The first article I wrote this year was entitled, “For Those Who Can’t Let Go Of An Impossible Love.” This is meant to be a continuation of that article. A compilation, if you will, of how I stand in that situation now. Let me say first, it’s okay to let go, now.
I always thought there was another chapter left in my book of someone. Not a journal, or a literary book of any sort, but the little story that you’re writing in your head all of the time. The thoughts that guide you; the whispers that may hurt you. It’s hard to get out of your head, but it’s time that you must. It’s time we all started becoming who we’re supposed to be, not figuring out who we’re supposed to be with.
If this person sparked something in you that you cannot forget, don’t. Yet, know that they did not come back and rekindle the flame, even though they probably knew you were still waiting for them. If this person filled your thoughts, let them flitter through every once in a while, but focus on building your other connections instead. They probably knew how much you thought of them, too.

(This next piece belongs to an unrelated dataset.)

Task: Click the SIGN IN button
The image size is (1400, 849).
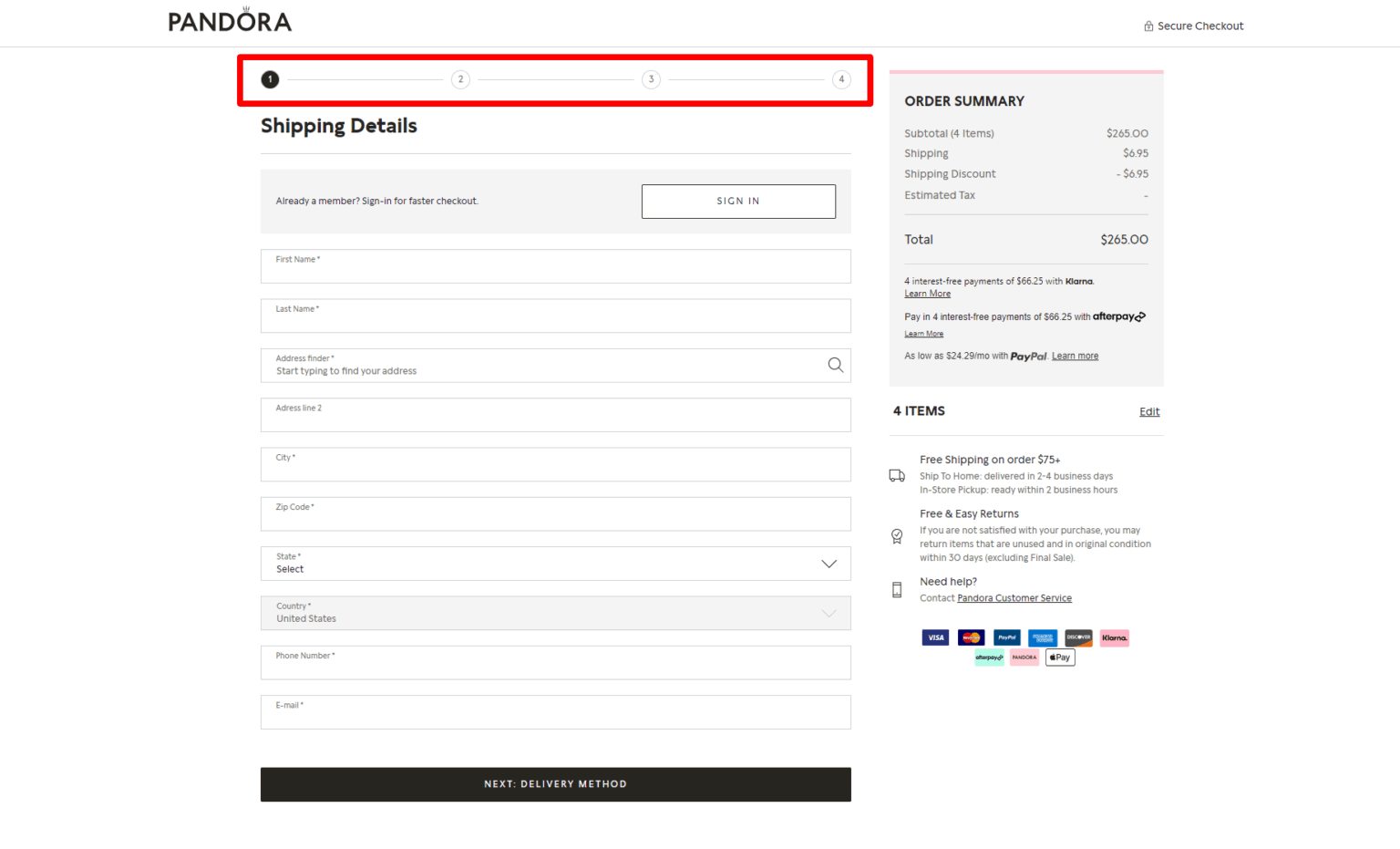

No one is completely blind to the tricks of others. We can see them ensnaring new victims into their web, knowing exactly how that fly is gonna feel when it gets spit back out again. We see them cast their web, and we try our best not to get snaked back into their world, but it proves fruitless. How is this fair to us?
How can we do ourselves justice if we’re so consumed with someone else?
Not to say that this is a piece about love—in reality, I meant for it to be about self-growth—but sometimes the perfect love for you is waiting when you least expect it. My best friend, for example, got out of a terrible relationship last spring.
Not worth the gory details, but it ended with her deciding that she was done with men (with dating) for the next while. I didn’t know her well at the time, but I knew her to be carefree and energetic, and she loved to dance. One night, a couple days after she made her declaration against sex, she met this kinda awkward cute guy.
They’ve been dating for over eight months now, which for college, feels like an eternity. My point with this anecdote is not to tell you that maybe the perfect love for you is sitting right where you can’t see it, because maybe it’s not. Maybe you’ve already found the perfect person, but there just hasn’t been any room for it to work out.
Either way, don’t consume yourself with the feelings of one. There are seven billion people on this planet, and you only know a handful of them. Spend some time making new connections and starting new memories, don’t get hung up on the old ones. Grow into who you want to be, not who you want to be with.